TRY IT: Go through the records below and write each one out again unchanged.

#### DATA SUPPLIED

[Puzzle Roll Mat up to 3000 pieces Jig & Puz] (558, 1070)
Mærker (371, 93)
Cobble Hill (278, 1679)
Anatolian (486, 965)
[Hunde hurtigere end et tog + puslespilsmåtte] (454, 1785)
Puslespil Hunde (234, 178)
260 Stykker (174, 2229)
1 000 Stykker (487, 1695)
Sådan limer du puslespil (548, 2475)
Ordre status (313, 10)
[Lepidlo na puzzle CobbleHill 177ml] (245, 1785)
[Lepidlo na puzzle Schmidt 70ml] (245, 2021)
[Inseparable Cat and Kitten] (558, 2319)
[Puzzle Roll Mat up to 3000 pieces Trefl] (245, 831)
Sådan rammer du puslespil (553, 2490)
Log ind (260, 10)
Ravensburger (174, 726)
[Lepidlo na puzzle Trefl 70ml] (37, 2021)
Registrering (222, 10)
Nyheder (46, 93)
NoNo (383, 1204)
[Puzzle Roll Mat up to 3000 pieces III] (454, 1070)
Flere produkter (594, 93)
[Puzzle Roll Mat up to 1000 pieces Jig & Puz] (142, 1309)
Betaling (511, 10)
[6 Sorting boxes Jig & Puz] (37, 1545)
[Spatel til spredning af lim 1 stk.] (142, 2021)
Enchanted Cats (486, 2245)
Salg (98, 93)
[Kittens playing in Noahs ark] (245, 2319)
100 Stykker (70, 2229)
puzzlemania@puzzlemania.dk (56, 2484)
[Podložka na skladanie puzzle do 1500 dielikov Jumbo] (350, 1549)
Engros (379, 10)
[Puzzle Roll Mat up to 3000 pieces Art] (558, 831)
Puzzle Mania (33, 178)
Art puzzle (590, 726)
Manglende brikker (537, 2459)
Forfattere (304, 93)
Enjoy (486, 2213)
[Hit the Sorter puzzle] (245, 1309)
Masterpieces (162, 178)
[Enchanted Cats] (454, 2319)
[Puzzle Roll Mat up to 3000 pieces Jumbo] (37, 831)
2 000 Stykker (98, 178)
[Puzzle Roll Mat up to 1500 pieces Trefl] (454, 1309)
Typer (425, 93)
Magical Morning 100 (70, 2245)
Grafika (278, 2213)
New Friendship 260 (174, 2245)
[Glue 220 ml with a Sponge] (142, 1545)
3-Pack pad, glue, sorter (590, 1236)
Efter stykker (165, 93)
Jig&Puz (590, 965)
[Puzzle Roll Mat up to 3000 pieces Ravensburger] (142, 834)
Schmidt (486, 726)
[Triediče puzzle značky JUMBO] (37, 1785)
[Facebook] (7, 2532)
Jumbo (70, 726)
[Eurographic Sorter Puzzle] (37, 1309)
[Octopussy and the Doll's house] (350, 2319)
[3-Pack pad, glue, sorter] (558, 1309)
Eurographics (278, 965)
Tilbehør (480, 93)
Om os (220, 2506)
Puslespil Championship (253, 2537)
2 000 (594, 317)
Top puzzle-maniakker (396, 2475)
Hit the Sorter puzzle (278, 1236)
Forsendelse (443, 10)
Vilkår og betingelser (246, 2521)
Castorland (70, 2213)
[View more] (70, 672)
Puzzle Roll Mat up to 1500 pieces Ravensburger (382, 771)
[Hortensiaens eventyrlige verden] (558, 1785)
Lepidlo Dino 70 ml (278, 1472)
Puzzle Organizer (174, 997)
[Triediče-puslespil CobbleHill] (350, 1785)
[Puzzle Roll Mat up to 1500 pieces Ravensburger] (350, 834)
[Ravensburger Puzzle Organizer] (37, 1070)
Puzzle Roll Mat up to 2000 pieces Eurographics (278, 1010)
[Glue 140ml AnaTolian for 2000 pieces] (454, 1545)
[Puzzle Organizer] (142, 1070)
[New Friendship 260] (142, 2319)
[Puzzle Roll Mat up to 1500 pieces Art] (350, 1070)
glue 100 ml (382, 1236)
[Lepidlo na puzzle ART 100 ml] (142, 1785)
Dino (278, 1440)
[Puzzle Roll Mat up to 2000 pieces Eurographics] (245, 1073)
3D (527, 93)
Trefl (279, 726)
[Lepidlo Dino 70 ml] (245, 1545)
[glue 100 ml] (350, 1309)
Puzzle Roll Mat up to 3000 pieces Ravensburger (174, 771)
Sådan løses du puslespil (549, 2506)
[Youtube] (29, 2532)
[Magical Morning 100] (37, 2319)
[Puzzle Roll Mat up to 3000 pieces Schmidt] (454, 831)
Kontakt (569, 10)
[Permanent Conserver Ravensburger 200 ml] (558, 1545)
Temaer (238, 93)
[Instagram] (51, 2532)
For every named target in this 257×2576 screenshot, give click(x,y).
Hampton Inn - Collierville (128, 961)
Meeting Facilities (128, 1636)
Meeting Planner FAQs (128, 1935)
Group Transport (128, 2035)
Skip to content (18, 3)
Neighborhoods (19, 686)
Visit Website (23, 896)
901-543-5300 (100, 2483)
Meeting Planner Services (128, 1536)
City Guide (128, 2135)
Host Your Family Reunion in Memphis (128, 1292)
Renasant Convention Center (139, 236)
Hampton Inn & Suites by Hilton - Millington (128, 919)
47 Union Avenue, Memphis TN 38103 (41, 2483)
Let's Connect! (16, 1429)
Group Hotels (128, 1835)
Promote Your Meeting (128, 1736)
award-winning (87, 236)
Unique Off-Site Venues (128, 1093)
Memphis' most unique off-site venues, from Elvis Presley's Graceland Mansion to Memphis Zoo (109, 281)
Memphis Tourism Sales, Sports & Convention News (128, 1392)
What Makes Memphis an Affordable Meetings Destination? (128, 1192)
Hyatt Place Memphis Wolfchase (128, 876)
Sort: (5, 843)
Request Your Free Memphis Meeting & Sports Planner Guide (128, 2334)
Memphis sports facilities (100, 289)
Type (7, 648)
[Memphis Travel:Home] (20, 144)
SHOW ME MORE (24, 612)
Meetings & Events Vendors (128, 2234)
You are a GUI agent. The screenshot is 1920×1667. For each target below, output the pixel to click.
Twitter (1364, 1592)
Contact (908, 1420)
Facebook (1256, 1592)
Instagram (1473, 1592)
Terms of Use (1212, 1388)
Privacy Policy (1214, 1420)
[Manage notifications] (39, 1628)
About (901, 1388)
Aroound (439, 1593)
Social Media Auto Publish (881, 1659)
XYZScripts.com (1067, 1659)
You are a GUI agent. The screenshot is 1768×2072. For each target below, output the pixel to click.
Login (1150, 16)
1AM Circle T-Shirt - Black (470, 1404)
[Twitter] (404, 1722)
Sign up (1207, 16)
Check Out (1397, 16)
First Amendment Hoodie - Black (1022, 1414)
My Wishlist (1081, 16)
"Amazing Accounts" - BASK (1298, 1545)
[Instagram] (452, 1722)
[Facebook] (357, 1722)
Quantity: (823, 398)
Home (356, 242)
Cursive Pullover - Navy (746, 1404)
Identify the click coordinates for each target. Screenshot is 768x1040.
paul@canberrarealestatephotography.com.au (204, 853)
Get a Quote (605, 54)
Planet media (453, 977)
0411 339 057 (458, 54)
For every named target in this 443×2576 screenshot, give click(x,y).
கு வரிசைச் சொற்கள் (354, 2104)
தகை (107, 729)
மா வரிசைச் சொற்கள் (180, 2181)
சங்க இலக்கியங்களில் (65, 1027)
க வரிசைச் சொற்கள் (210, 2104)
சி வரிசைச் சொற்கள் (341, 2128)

########

TASK OUTPUT:
[Puzzle Roll Mat up to 3000 pieces Jig & Puz] (558, 1070)
Mærker (371, 93)
Cobble Hill (278, 1679)
Anatolian (486, 965)
[Hunde hurtigere end et tog + puslespilsmåtte] (454, 1785)
Puslespil Hunde (234, 178)
260 Stykker (174, 2229)
1 000 Stykker (487, 1695)
Sådan limer du puslespil (548, 2475)
Ordre status (313, 10)
[Lepidlo na puzzle CobbleHill 177ml] (245, 1785)
[Lepidlo na puzzle Schmidt 70ml] (245, 2021)
[Inseparable Cat and Kitten] (558, 2319)
[Puzzle Roll Mat up to 3000 pieces Trefl] (245, 831)
Sådan rammer du puslespil (553, 2490)
Log ind (260, 10)
Ravensburger (174, 726)
[Lepidlo na puzzle Trefl 70ml] (37, 2021)
Registrering (222, 10)
Nyheder (46, 93)
NoNo (383, 1204)
[Puzzle Roll Mat up to 3000 pieces III] (454, 1070)
Flere produkter (594, 93)
[Puzzle Roll Mat up to 1000 pieces Jig & Puz] (142, 1309)
Betaling (511, 10)
[6 Sorting boxes Jig & Puz] (37, 1545)
[Spatel til spredning af lim 1 stk.] (142, 2021)
Enchanted Cats (486, 2245)
Salg (98, 93)
[Kittens playing in Noahs ark] (245, 2319)
100 Stykker (70, 2229)
puzzlemania@puzzlemania.dk (56, 2484)
[Podložka na skladanie puzzle do 1500 dielikov Jumbo] (350, 1549)
Engros (379, 10)
[Puzzle Roll Mat up to 3000 pieces Art] (558, 831)
Puzzle Mania (33, 178)
Art puzzle (590, 726)
Manglende brikker (537, 2459)
Forfattere (304, 93)
Enjoy (486, 2213)
[Hit the Sorter puzzle] (245, 1309)
Masterpieces (162, 178)
[Enchanted Cats] (454, 2319)
[Puzzle Roll Mat up to 3000 pieces Jumbo] (37, 831)
2 000 Stykker (98, 178)
[Puzzle Roll Mat up to 1500 pieces Trefl] (454, 1309)
Typer (425, 93)
Magical Morning 100 (70, 2245)
Grafika (278, 2213)
New Friendship 260 (174, 2245)
[Glue 220 ml with a Sponge] (142, 1545)
3-Pack pad, glue, sorter (590, 1236)
Efter stykker (165, 93)
Jig&Puz (590, 965)
[Puzzle Roll Mat up to 3000 pieces Ravensburger] (142, 834)
Schmidt (486, 726)
[Triediče puzzle značky JUMBO] (37, 1785)
[Facebook] (7, 2532)
Jumbo (70, 726)
[Eurographic Sorter Puzzle] (37, 1309)
[Octopussy and the Doll's house] (350, 2319)
[3-Pack pad, glue, sorter] (558, 1309)
Eurographics (278, 965)
Tilbehør (480, 93)
Om os (220, 2506)
Puslespil Championship (253, 2537)
2 000 (594, 317)
Top puzzle-maniakker (396, 2475)
Hit the Sorter puzzle (278, 1236)
Forsendelse (443, 10)
Vilkår og betingelser (246, 2521)
Castorland (70, 2213)
[View more] (70, 672)
Puzzle Roll Mat up to 1500 pieces Ravensburger (382, 771)
[Hortensiaens eventyrlige verden] (558, 1785)
Lepidlo Dino 70 ml (278, 1472)
Puzzle Organizer (174, 997)
[Triediče-puslespil CobbleHill] (350, 1785)
[Puzzle Roll Mat up to 1500 pieces Ravensburger] (350, 834)
[Ravensburger Puzzle Organizer] (37, 1070)
Puzzle Roll Mat up to 2000 pieces Eurographics (278, 1010)
[Glue 140ml AnaTolian for 2000 pieces] (454, 1545)
[Puzzle Organizer] (142, 1070)
[New Friendship 260] (142, 2319)
[Puzzle Roll Mat up to 1500 pieces Art] (350, 1070)
glue 100 ml (382, 1236)
[Lepidlo na puzzle ART 100 ml] (142, 1785)
Dino (278, 1440)
[Puzzle Roll Mat up to 2000 pieces Eurographics] (245, 1073)
3D (527, 93)
Trefl (279, 726)
[Lepidlo Dino 70 ml] (245, 1545)
[glue 100 ml] (350, 1309)
Puzzle Roll Mat up to 3000 pieces Ravensburger (174, 771)
Sådan løses du puslespil (549, 2506)
[Youtube] (29, 2532)
[Magical Morning 100] (37, 2319)
[Puzzle Roll Mat up to 3000 pieces Schmidt] (454, 831)
Kontakt (569, 10)
[Permanent Conserver Ravensburger 200 ml] (558, 1545)
Temaer (238, 93)
[Instagram] (51, 2532)
For every named target in this 257×2576 screenshot, give click(x,y).
Hampton Inn - Collierville (128, 961)
Meeting Facilities (128, 1636)
Meeting Planner FAQs (128, 1935)
Group Transport (128, 2035)
Skip to content (18, 3)
Neighborhoods (19, 686)
Visit Website (23, 896)
901-543-5300 (100, 2483)
Meeting Planner Services (128, 1536)
City Guide (128, 2135)
Host Your Family Reunion in Memphis (128, 1292)
Renasant Convention Center (139, 236)
Hampton Inn & Suites by Hilton - Millington (128, 919)
47 Union Avenue, Memphis TN 38103 (41, 2483)
Let's Connect! (16, 1429)
Group Hotels (128, 1835)
Promote Your Meeting (128, 1736)
award-winning (87, 236)
Unique Off-Site Venues (128, 1093)
Memphis' most unique off-site venues, from Elvis Presley's Graceland Mansion to Memphis Zoo (109, 281)
Memphis Tourism Sales, Sports & Convention News (128, 1392)
What Makes Memphis an Affordable Meetings Destination? (128, 1192)
Hyatt Place Memphis Wolfchase (128, 876)
Sort: (5, 843)
Request Your Free Memphis Meeting & Sports Planner Guide (128, 2334)
Memphis sports facilities (100, 289)
Type (7, 648)
[Memphis Travel:Home] (20, 144)
SHOW ME MORE (24, 612)
Meetings & Events Vendors (128, 2234)
You are a GUI agent. The screenshot is 1920×1667. For each target below, output the pixel to click.
Twitter (1364, 1592)
Contact (908, 1420)
Facebook (1256, 1592)
Instagram (1473, 1592)
Terms of Use (1212, 1388)
Privacy Policy (1214, 1420)
[Manage notifications] (39, 1628)
About (901, 1388)
Aroound (439, 1593)
Social Media Auto Publish (881, 1659)
XYZScripts.com (1067, 1659)
You are a GUI agent. The screenshot is 1768×2072. For each target below, output the pixel to click.
Login (1150, 16)
1AM Circle T-Shirt - Black (470, 1404)
[Twitter] (404, 1722)
Sign up (1207, 16)
Check Out (1397, 16)
First Amendment Hoodie - Black (1022, 1414)
My Wishlist (1081, 16)
"Amazing Accounts" - BASK (1298, 1545)
[Instagram] (452, 1722)
[Facebook] (357, 1722)
Quantity: (823, 398)
Home (356, 242)
Cursive Pullover - Navy (746, 1404)
Identify the click coordinates for each target. Screenshot is 768x1040.
paul@canberrarealestatephotography.com.au (204, 853)
Get a Quote (605, 54)
Planet media (453, 977)
0411 339 057 (458, 54)
For every named target in this 443×2576 screenshot, give click(x,y).
கு வரிசைச் சொற்கள் (354, 2104)
தகை (107, 729)
மா வரிசைச் சொற்கள் (180, 2181)
சங்க இலக்கியங்களில் (65, 1027)
க வரிசைச் சொற்கள் (210, 2104)
சி வரிசைச் சொற்கள் (341, 2128)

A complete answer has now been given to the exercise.